__Instructions to follow__:
Write out every entry exactly as it stands.

__Data records__:
· · · · · · ·
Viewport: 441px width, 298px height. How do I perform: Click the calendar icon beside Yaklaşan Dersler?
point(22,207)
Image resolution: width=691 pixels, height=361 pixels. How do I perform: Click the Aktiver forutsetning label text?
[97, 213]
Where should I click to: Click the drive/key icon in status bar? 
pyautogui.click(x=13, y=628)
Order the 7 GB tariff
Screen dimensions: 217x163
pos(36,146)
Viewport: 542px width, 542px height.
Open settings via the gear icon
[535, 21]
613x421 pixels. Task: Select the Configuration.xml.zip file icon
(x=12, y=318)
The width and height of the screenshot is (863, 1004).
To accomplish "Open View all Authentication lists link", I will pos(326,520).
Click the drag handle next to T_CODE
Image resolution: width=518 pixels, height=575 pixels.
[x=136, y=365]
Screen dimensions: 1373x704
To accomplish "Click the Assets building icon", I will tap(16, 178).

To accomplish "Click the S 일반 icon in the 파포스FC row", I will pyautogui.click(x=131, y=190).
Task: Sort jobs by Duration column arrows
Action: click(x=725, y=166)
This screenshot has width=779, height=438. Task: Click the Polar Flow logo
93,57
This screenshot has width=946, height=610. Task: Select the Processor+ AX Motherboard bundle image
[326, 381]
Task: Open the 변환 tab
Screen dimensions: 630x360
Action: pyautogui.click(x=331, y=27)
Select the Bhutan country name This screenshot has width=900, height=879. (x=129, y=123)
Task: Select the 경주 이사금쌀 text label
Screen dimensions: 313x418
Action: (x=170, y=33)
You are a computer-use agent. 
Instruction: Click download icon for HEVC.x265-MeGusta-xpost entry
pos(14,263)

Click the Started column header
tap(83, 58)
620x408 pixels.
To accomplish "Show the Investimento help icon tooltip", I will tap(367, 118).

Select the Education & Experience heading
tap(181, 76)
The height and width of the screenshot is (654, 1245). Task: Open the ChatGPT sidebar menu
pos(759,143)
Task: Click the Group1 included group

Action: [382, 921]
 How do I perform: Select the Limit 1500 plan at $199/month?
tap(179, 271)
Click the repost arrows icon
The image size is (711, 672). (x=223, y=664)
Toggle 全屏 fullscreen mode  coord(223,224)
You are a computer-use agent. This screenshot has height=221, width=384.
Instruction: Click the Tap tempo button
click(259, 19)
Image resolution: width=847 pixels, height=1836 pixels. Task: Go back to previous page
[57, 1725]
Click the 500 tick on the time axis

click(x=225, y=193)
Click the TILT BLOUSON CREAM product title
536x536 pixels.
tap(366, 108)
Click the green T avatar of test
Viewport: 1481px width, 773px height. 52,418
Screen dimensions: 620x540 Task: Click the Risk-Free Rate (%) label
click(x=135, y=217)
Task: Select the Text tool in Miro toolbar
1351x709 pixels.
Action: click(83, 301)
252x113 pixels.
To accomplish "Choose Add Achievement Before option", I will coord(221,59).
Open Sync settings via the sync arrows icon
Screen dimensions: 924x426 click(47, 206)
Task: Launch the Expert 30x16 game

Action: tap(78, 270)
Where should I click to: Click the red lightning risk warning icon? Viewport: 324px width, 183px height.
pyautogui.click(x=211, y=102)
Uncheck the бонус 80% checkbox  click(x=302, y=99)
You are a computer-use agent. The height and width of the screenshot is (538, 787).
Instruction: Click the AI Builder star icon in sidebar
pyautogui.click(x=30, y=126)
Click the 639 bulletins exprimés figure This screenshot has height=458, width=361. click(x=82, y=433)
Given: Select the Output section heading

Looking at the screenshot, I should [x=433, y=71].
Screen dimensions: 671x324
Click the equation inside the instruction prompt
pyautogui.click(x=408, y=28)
· · · · · · ·
__The completed task__:
Viewport: 441px width, 298px height. How do I perform: Click the calendar icon beside Yaklaşan Dersler?
point(22,207)
Image resolution: width=691 pixels, height=361 pixels. How do I perform: Click the Aktiver forutsetning label text?
[97, 213]
Where should I click to: Click the drive/key icon in status bar? 
pyautogui.click(x=13, y=628)
Order the 7 GB tariff
Screen dimensions: 217x163
pos(36,146)
Viewport: 542px width, 542px height.
Open settings via the gear icon
[535, 21]
613x421 pixels. Task: Select the Configuration.xml.zip file icon
(x=12, y=318)
The width and height of the screenshot is (863, 1004).
To accomplish "Open View all Authentication lists link", I will pos(326,520).
Click the drag handle next to T_CODE
Image resolution: width=518 pixels, height=575 pixels.
[x=136, y=365]
Screen dimensions: 1373x704
To accomplish "Click the Assets building icon", I will tap(16, 178).

To accomplish "Click the S 일반 icon in the 파포스FC row", I will pyautogui.click(x=131, y=190).
Task: Sort jobs by Duration column arrows
Action: click(x=725, y=166)
This screenshot has width=779, height=438. Task: Click the Polar Flow logo
93,57
This screenshot has width=946, height=610. Task: Select the Processor+ AX Motherboard bundle image
[326, 381]
Task: Open the 변환 tab
Screen dimensions: 630x360
Action: pyautogui.click(x=331, y=27)
Select the Bhutan country name This screenshot has width=900, height=879. (x=129, y=123)
Task: Select the 경주 이사금쌀 text label
Screen dimensions: 313x418
Action: (x=170, y=33)
You are a computer-use agent. 
Instruction: Click download icon for HEVC.x265-MeGusta-xpost entry
pos(14,263)

Click the Started column header
tap(83, 58)
620x408 pixels.
To accomplish "Show the Investimento help icon tooltip", I will tap(367, 118).

Select the Education & Experience heading
tap(181, 76)
The height and width of the screenshot is (654, 1245). Task: Open the ChatGPT sidebar menu
pos(759,143)
Task: Click the Group1 included group

Action: [382, 921]
 How do I perform: Select the Limit 1500 plan at $199/month?
tap(179, 271)
Click the repost arrows icon
The image size is (711, 672). (x=223, y=664)
Toggle 全屏 fullscreen mode  coord(223,224)
You are a computer-use agent. This screenshot has height=221, width=384.
Instruction: Click the Tap tempo button
click(259, 19)
Image resolution: width=847 pixels, height=1836 pixels. Task: Go back to previous page
[57, 1725]
Click the 500 tick on the time axis

click(x=225, y=193)
Click the TILT BLOUSON CREAM product title
536x536 pixels.
tap(366, 108)
Click the green T avatar of test
Viewport: 1481px width, 773px height. 52,418
Screen dimensions: 620x540 Task: Click the Risk-Free Rate (%) label
click(x=135, y=217)
Task: Select the Text tool in Miro toolbar
1351x709 pixels.
Action: click(83, 301)
252x113 pixels.
To accomplish "Choose Add Achievement Before option", I will coord(221,59).
Open Sync settings via the sync arrows icon
Screen dimensions: 924x426 click(47, 206)
Task: Launch the Expert 30x16 game

Action: tap(78, 270)
Where should I click to: Click the red lightning risk warning icon? Viewport: 324px width, 183px height.
pyautogui.click(x=211, y=102)
Uncheck the бонус 80% checkbox  click(x=302, y=99)
You are a computer-use agent. The height and width of the screenshot is (538, 787).
Instruction: Click the AI Builder star icon in sidebar
pyautogui.click(x=30, y=126)
Click the 639 bulletins exprimés figure This screenshot has height=458, width=361. click(x=82, y=433)
Given: Select the Output section heading

Looking at the screenshot, I should [x=433, y=71].
Screen dimensions: 671x324
Click the equation inside the instruction prompt
pyautogui.click(x=408, y=28)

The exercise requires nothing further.